[Task to complete] A word-for-word copy is required of the line containing "How do I perform: Click the $2.29" and of each line after it in the material below, through the last one.

[Material supplied]
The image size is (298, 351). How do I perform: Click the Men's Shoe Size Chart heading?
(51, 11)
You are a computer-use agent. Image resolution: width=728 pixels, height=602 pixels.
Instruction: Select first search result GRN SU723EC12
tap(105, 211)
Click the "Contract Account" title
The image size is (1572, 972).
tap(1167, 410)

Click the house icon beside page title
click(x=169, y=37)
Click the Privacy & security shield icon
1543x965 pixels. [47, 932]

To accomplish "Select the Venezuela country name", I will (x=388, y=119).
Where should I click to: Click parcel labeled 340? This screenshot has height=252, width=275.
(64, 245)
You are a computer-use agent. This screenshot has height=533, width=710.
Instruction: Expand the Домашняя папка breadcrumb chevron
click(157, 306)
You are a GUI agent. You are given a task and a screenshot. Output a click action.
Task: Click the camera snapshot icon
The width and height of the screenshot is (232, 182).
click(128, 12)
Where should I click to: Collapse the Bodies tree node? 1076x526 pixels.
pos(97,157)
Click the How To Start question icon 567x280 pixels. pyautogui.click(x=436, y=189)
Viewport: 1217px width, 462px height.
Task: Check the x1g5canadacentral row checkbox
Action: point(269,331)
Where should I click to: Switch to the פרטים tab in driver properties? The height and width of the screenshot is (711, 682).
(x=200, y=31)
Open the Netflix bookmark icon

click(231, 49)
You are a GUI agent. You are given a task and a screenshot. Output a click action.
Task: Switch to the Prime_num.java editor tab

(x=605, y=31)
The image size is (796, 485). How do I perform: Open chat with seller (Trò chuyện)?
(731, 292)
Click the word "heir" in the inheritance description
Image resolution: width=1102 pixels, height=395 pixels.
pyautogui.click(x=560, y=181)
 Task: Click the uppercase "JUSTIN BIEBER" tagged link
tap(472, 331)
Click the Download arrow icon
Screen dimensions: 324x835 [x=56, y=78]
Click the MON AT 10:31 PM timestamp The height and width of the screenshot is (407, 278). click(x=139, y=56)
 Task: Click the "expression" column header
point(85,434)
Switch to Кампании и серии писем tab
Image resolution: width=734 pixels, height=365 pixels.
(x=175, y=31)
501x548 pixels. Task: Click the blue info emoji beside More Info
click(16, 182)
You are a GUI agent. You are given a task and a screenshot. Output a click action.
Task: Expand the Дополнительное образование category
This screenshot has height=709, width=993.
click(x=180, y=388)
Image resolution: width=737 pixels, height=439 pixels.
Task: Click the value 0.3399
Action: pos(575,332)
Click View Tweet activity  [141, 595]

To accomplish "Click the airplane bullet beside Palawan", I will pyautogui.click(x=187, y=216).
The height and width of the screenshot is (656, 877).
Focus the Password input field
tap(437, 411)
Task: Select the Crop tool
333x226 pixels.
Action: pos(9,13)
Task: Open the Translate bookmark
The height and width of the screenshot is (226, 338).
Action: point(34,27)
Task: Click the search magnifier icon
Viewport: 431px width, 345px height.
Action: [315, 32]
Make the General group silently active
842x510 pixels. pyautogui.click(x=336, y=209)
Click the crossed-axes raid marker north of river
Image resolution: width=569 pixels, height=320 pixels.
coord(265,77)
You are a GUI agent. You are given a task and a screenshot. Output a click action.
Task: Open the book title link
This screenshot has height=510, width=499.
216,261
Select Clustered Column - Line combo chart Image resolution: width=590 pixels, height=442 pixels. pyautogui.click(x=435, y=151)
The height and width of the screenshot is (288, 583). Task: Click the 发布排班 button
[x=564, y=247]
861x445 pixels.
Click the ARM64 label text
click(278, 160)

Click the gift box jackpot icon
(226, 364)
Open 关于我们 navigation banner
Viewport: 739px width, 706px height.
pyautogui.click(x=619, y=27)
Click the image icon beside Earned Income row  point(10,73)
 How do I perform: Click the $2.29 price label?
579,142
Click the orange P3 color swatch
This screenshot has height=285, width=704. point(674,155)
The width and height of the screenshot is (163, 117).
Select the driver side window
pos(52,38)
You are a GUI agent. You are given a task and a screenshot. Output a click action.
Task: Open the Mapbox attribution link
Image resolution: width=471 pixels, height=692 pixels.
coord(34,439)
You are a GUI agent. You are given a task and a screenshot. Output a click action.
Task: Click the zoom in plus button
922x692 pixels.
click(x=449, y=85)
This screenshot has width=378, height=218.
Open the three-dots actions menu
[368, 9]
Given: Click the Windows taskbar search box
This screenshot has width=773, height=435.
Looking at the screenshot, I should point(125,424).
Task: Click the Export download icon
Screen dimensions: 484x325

[Answer to the exercise]
 How do I perform: Click the $2.29 price label?
579,142
Click the orange P3 color swatch
This screenshot has height=285, width=704. point(674,155)
The width and height of the screenshot is (163, 117).
Select the driver side window
pos(52,38)
You are a GUI agent. You are given a task and a screenshot. Output a click action.
Task: Open the Mapbox attribution link
Image resolution: width=471 pixels, height=692 pixels.
coord(34,439)
You are a GUI agent. You are given a task and a screenshot. Output a click action.
Task: Click the zoom in plus button
922x692 pixels.
click(x=449, y=85)
This screenshot has width=378, height=218.
Open the three-dots actions menu
[368, 9]
Given: Click the Windows taskbar search box
This screenshot has width=773, height=435.
Looking at the screenshot, I should point(125,424).
Task: Click the Export download icon
Screen dimensions: 484x325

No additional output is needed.